### [Document excerpt]

>> begin

Use MKLDNN in pytorch

Hello,
Does pytorch support mkldnn(or dnnl) by default for inference on cpu? If not, can anyone help me on how to use it?
I came across this method to_mkldnn() in pytorch v1.2.0: https://pytorch.org/docs/master/tensors.html?highlight=mkldnn#torch.Tensor.to_mkldnn
What is the purpose of this method? Should this be used to convert tensors to ‘mkldnn’ type during forward pass?

Thanks in advance!

2 Likes
import torch
print(*torch.__config__.show().split("\n"), sep="\n")

This should tell you whether mkldnn is supported by your binaries or not. I guess the purpose is to enable native support for the mkldnn backend.

Maybe the test script could help you on what is currently supported for the moment.

3 Likes

thanks for the reply!

the following is the output of print(*torch.config.show().split("\n"), sep="\n")

PyTorch built with:
  - GCC 7.3
  - Intel(R) Math Kernel Library Version 2019.0.4 Product Build 20190411 for Intel(R) 64 architecture applications
  - Intel(R) MKL-DNN v0.18.1 (Git Hash 7de7e5d02bf687f971e7668963649728356e0c20)
  - OpenMP 201511 (a.k.a. OpenMP 4.5)

>> end

### [Stored records]
>> begin

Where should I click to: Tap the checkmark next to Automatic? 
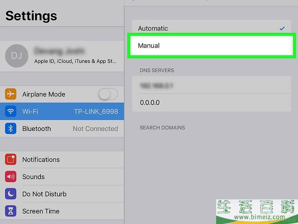click(x=282, y=29)
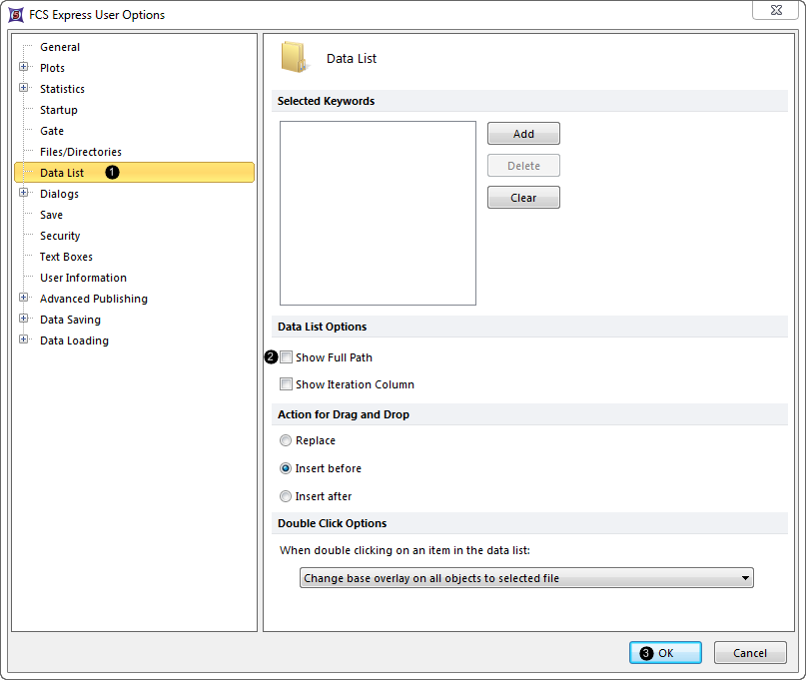
Task: Choose the Insert after drag-drop option
Action: [x=287, y=496]
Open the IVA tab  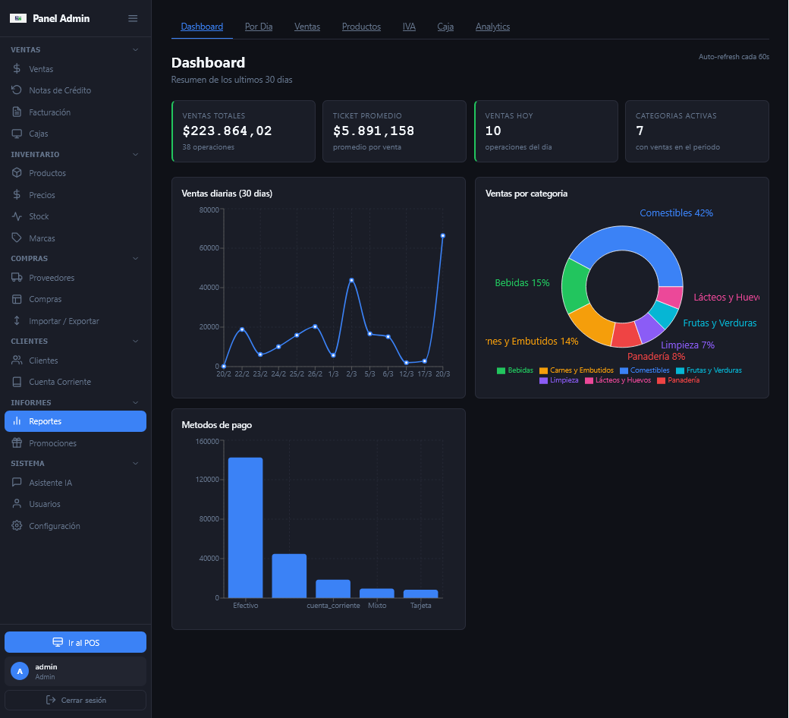(409, 26)
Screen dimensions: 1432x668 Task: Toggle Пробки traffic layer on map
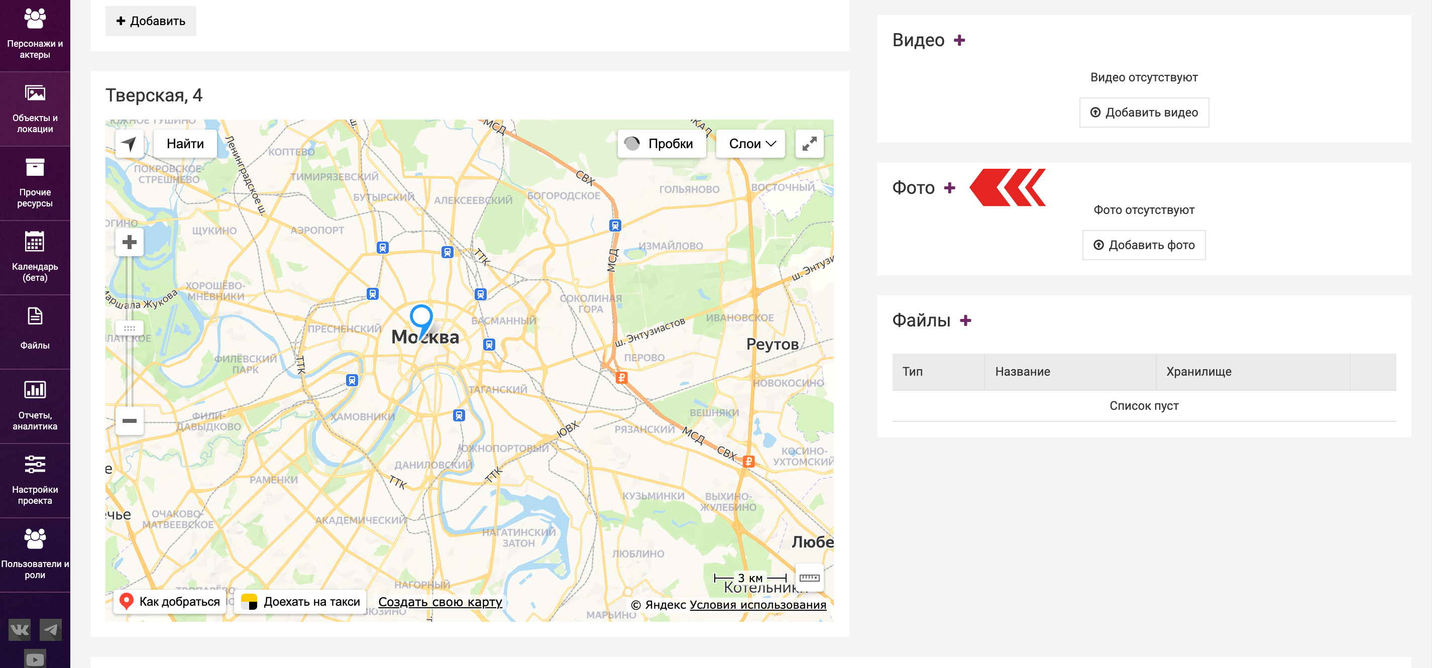[661, 144]
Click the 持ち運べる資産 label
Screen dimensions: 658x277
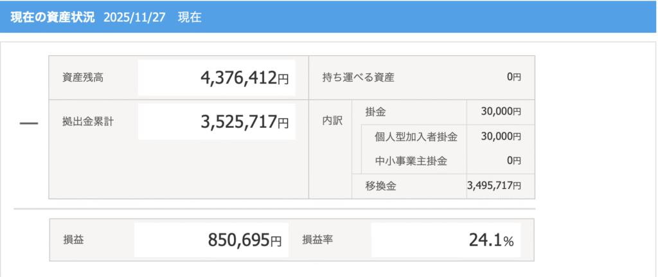358,78
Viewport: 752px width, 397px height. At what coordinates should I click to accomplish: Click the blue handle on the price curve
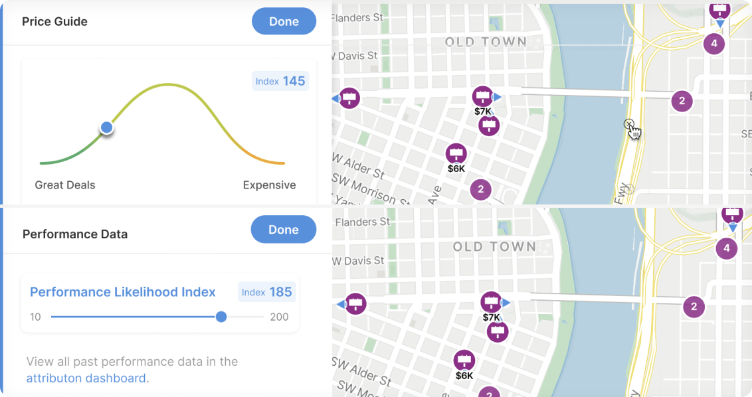[x=106, y=127]
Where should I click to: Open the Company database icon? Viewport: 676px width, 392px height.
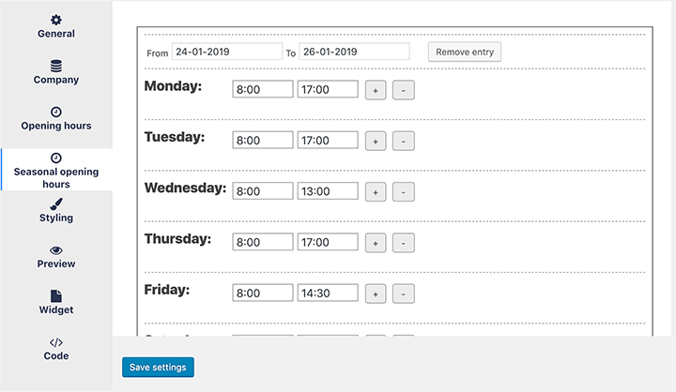click(x=56, y=66)
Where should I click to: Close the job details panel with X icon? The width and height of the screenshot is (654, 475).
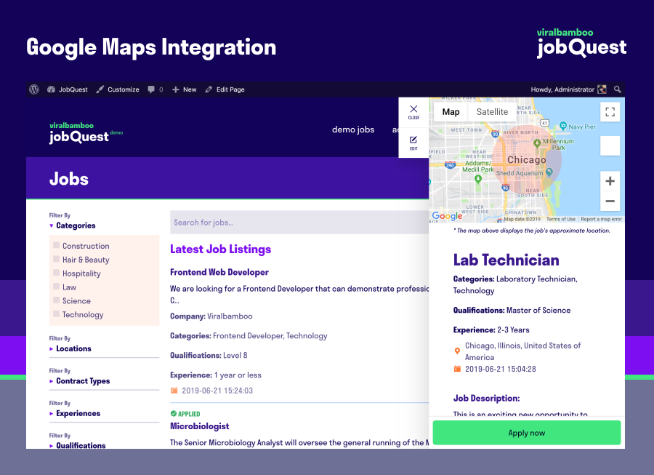point(413,110)
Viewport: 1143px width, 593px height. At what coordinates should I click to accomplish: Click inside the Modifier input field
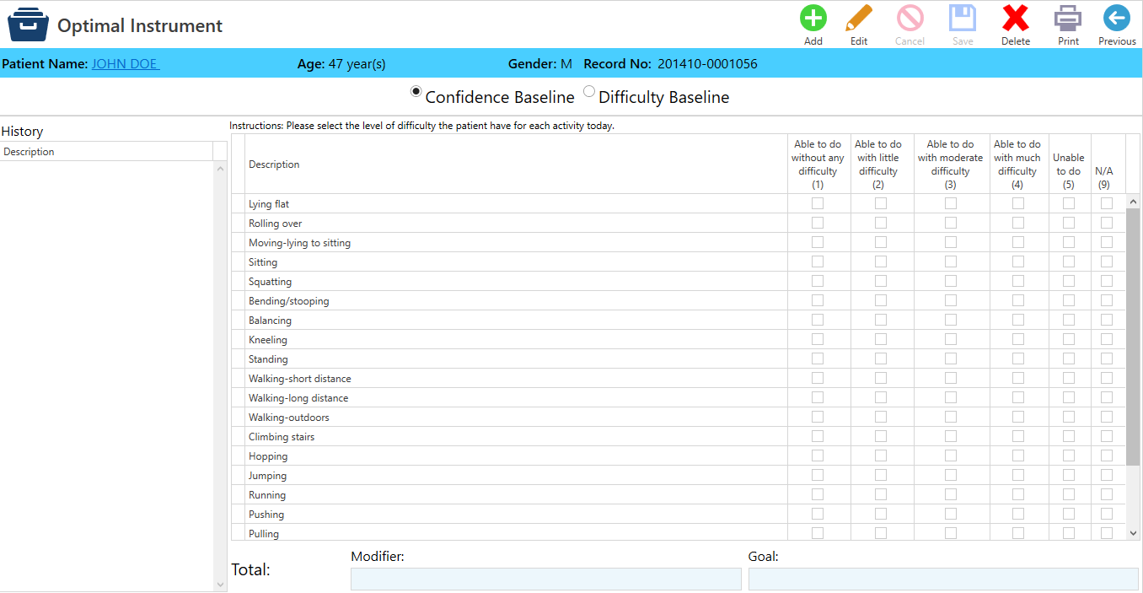click(545, 579)
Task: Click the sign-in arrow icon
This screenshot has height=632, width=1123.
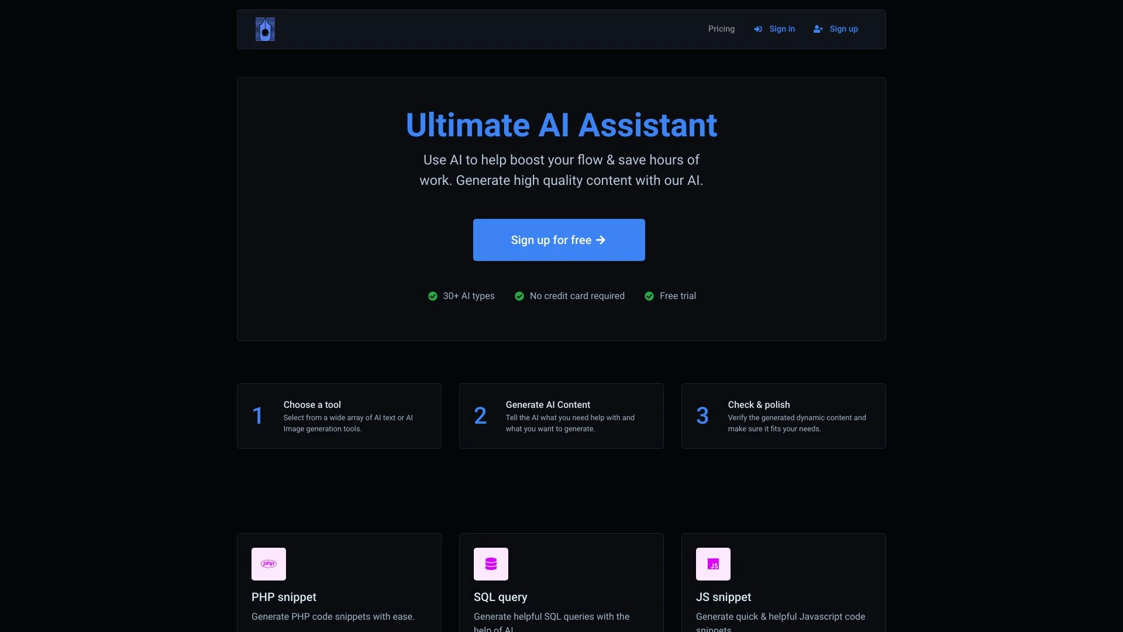Action: click(758, 29)
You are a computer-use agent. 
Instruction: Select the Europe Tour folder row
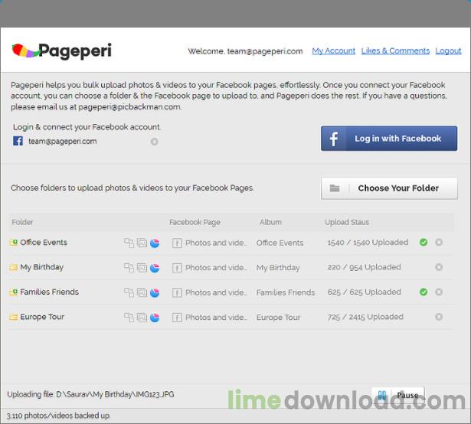[x=42, y=317]
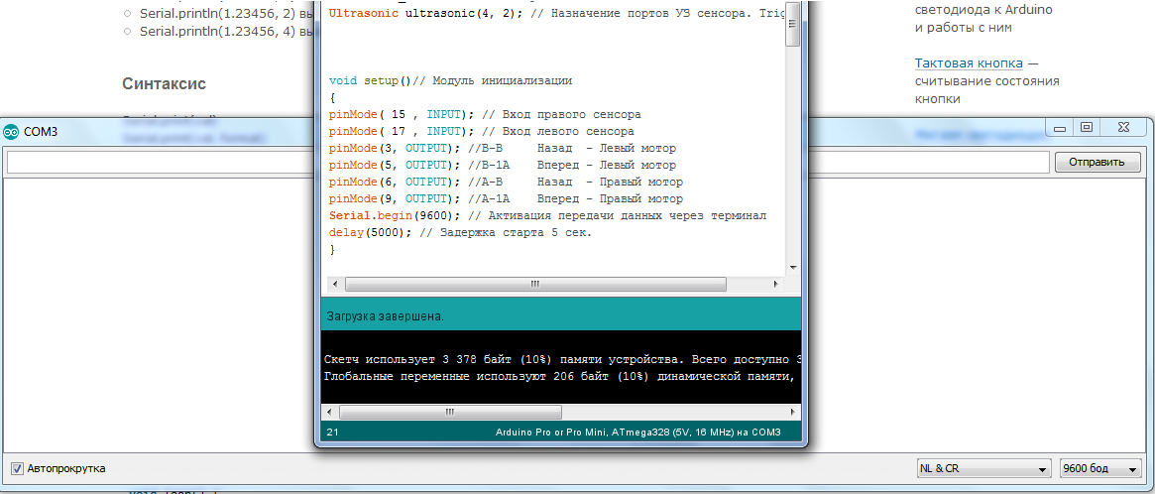Image resolution: width=1155 pixels, height=494 pixels.
Task: Maximize the COM3 serial monitor window
Action: [1087, 127]
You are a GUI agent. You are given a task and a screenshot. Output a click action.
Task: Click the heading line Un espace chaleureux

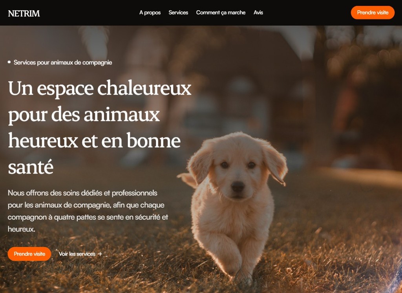pos(100,88)
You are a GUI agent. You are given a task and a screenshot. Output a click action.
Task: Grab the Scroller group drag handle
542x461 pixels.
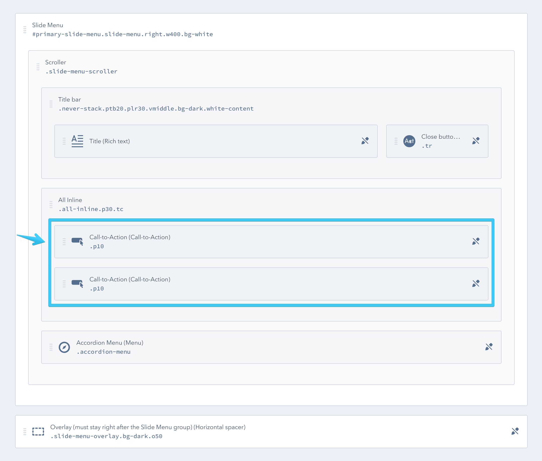click(38, 67)
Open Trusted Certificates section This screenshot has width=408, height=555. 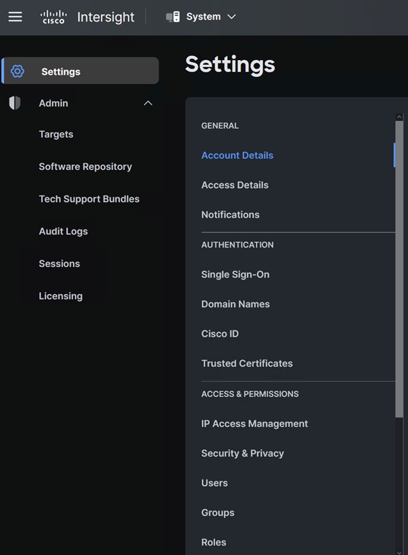click(247, 363)
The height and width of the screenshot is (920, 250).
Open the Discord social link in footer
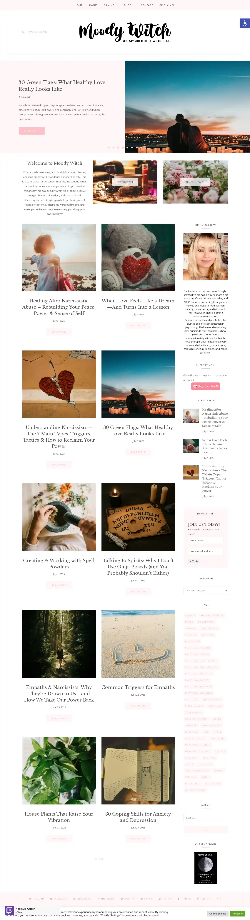click(x=36, y=899)
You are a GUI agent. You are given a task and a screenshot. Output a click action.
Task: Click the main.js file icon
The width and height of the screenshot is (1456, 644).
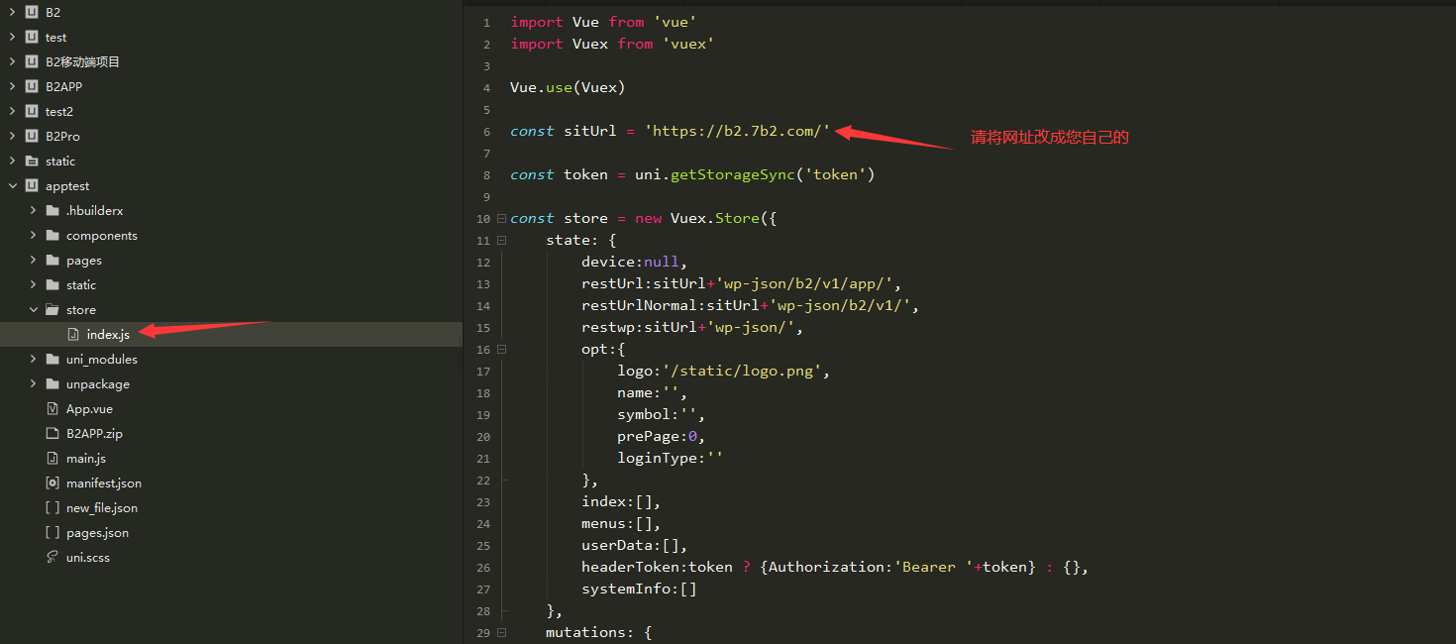click(x=52, y=459)
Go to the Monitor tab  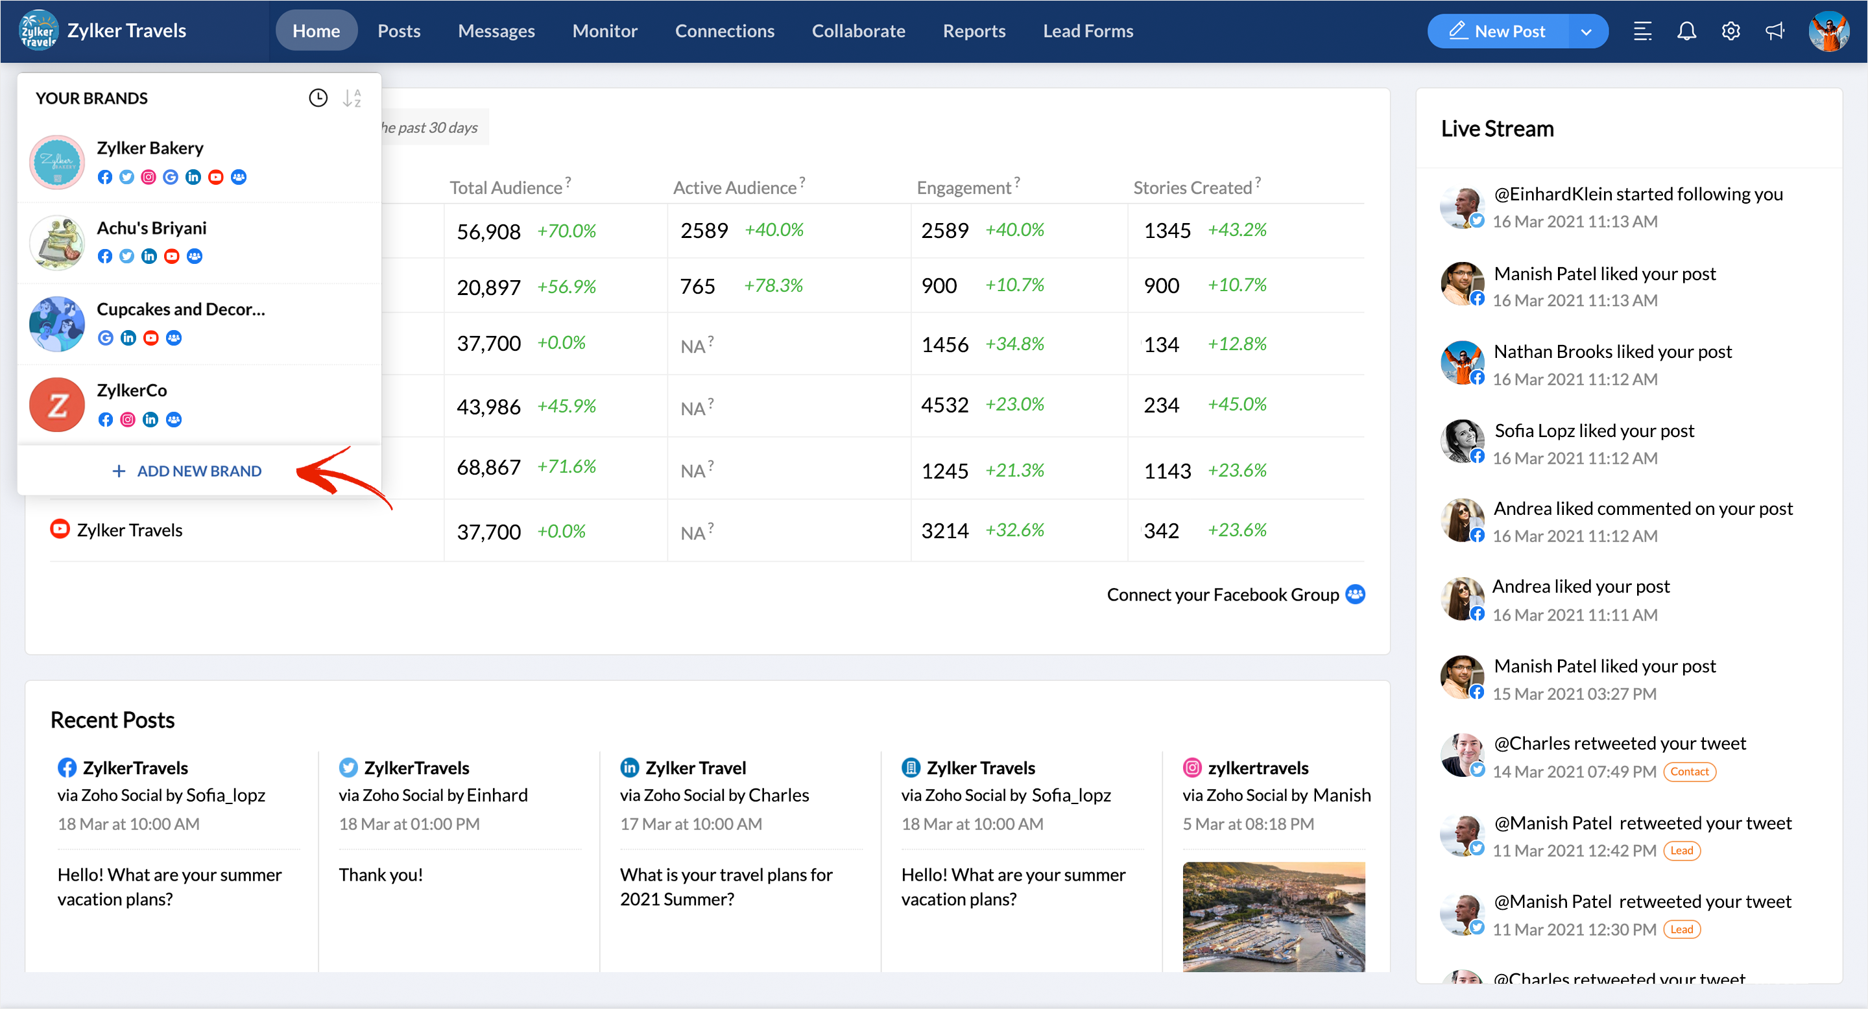point(604,31)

>> end

### [Problem set]
(1) In the MKLDNN forum thread, which MKL-DNN version does the printed build configuration list?
(2) Continue the MKLDNN forum thread from the point where it stops.

### [Answers to the exercises]
(1) Intel(R) MKL-DNN v0.18.1

(2)
  - NNPACK is enabled
  - Build settings: BLAS=MKL, BUILD_NAMEDTENSOR=OFF, BUILD_TYPE=Release, CXX_FLAGS= -Wno-deprecated -fvisibility-inlines-hidden -fopenmp -DUSE_FBGEMM -DUSE_QNNPACK -O2 -fPIC -Wno-narrowing -Wall -Wextra -Wno-missing-field-initializers -Wno-type-limits -Wno-array-bounds -Wno-unknown-pragmas -Wno-sign-compare -Wno-unused-parameter -Wno-unused-variable -Wno-unused-function -Wno-unused-result -Wno-strict-overflow -Wno-strict-aliasing -Wno-error=deprecated-declarations -Wno-stringop-overflow -Wno-error=pedantic -Wno-error=redundant-decls -Wno-error=old-style-cast -fdiagnostics-color=always -faligned-new -Wno-unused-but-set-variable -Wno-maybe-uninitialized -fno-math-errno -fno-trapping-math -Wno-stringop-overflow, DISABLE_NUMA=1, PERF_WITH_AVX=1, PERF_WITH_AVX2=1, PERF_WITH_AVX512=1, USE_CUDA=True, USE_EXCEPTION_PTR=1, USE_GFLAGS=OFF, USE_GLOG=OFF, USE_MKL=ON, USE_MKLDNN=ON, USE_MPI=OFF, USE_NCCL=ON, USE_NNPACK=ON, USE_OPENMP=ON, 

when i run test_mkldnn.py, here is what is get(errors for resnet18 and resnext50_32x4d models):

======================================================================
ERROR: test_resnet18 (__main__.TestMkldnn)
----------------------------------------------------------------------
Traceback (most recent call last):
  File "test_mkldnn.py", line 423, in test_resnet18
    self._test_imagenet_model(model)
  File "test_mkldnn.py", line 417, in _test_imagenet_model
    mkldnn_model(x.to_mkldnn()).to_dense(),
  File "/opt/dev/envs/deep_learning/lib/python3.5/site-packages/torch/nn/modules/module.py", line 547, in __call__
    result = self.forward(*input, **kwargs)
  File "/opt/dev/envs/deep_learning/lib/python3.5/site-packages/torchvision/models/resnet.py", line 161, in forward
    x = x.view(x.size(0), -1)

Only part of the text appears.